■ What to work on ■
Begin your copy at the line that holds "[Follow us on Instagram] (706, 740)" and carry it through the final line of the data, writing out each line exactly and omitting pictures.

[Screenshot grounding data]
━━━━━━━━━━━━━━━━━━━━━━━━━━━━━━
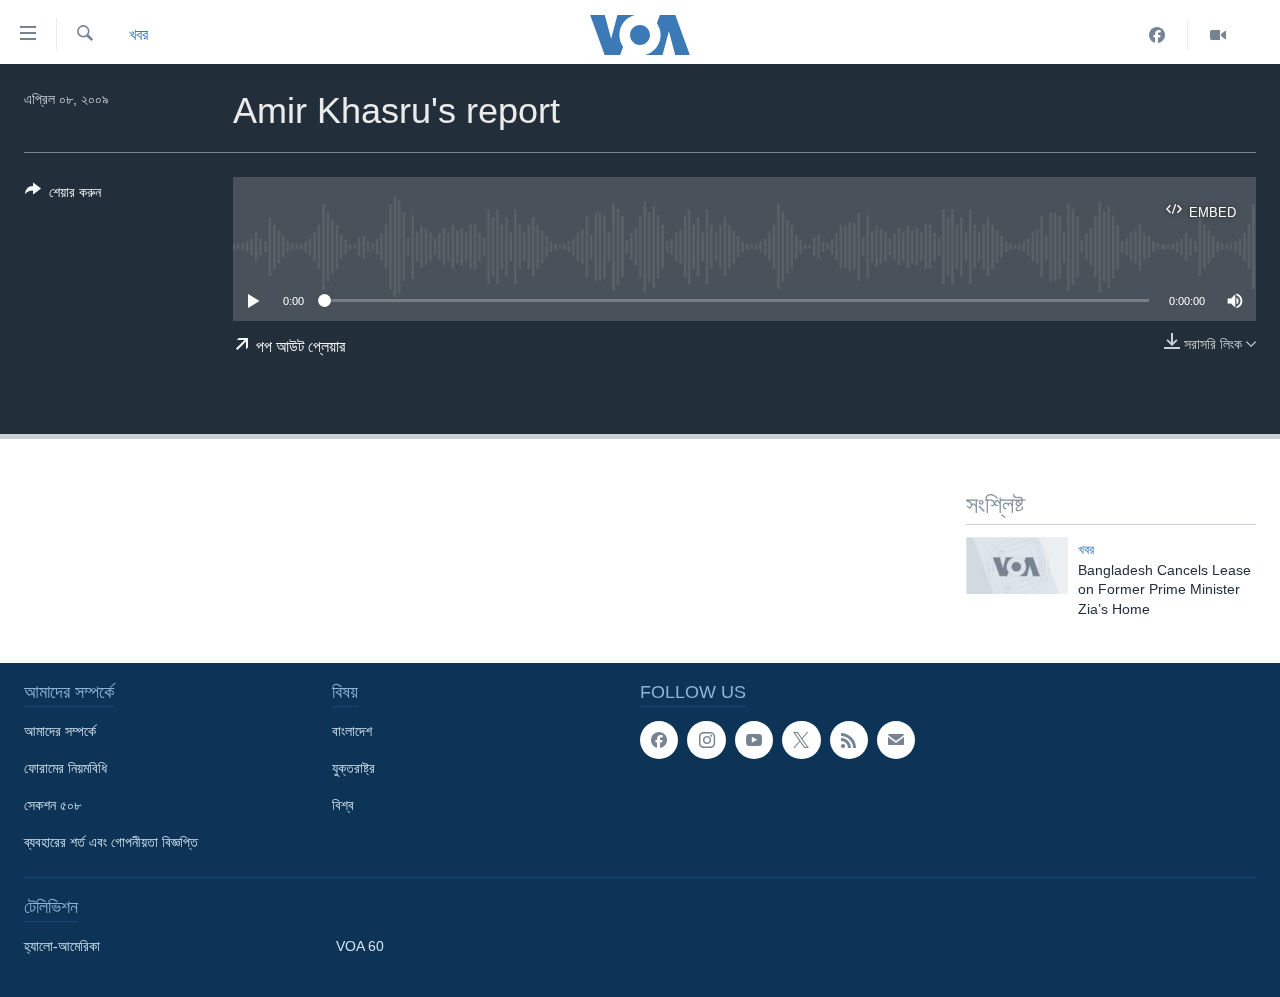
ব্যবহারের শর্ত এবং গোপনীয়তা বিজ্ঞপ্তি (111, 842)
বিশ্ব (343, 805)
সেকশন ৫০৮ (52, 805)
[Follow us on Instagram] (706, 740)
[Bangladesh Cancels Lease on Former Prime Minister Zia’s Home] (1017, 565)
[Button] (63, 195)
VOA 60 (360, 946)
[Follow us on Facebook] (659, 740)
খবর (138, 34)
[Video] (1218, 35)
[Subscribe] (896, 740)
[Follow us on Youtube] (754, 740)
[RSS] (849, 740)
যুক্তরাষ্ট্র (353, 768)
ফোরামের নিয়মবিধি (65, 768)
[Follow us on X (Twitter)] (801, 740)
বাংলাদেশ (352, 731)
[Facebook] (1157, 35)
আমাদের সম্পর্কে (60, 731)
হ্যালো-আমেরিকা (62, 946)
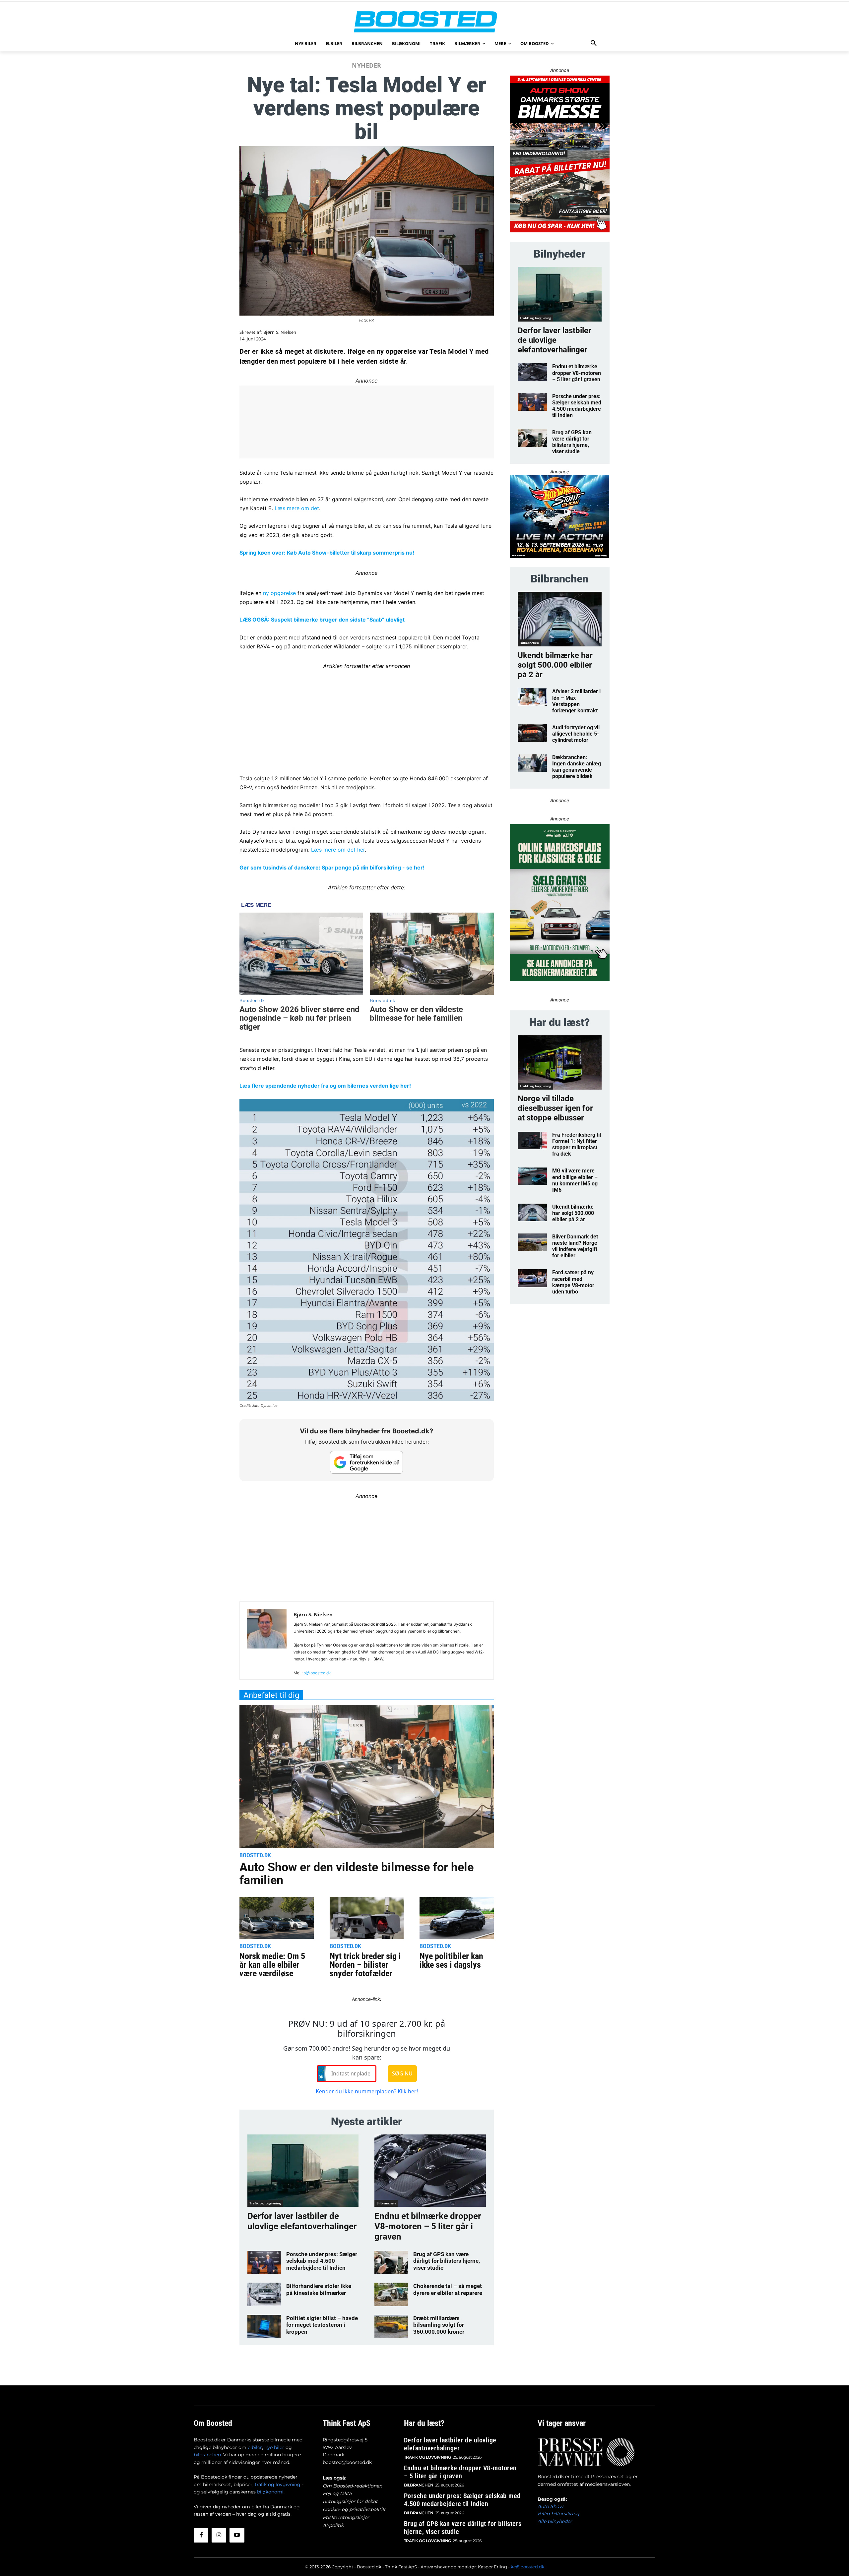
━━━━━━━━━━━━━━━━━━━━━━━━━━━━━━
■ Solution for this task ■
[Follow us on Instagram] (706, 740)
[Bangladesh Cancels Lease on Former Prime Minister Zia’s Home] (1017, 565)
[Button] (63, 195)
VOA 60 (360, 946)
[Follow us on Facebook] (659, 740)
খবর (138, 34)
[Video] (1218, 35)
[Subscribe] (896, 740)
[Follow us on Youtube] (754, 740)
[RSS] (849, 740)
যুক্তরাষ্ট্র (353, 768)
ফোরামের নিয়মবিধি (65, 768)
[Follow us on X (Twitter)] (801, 740)
বাংলাদেশ (352, 731)
[Facebook] (1157, 35)
আমাদের সম্পর্কে (60, 731)
হ্যালো-আমেরিকা (62, 946)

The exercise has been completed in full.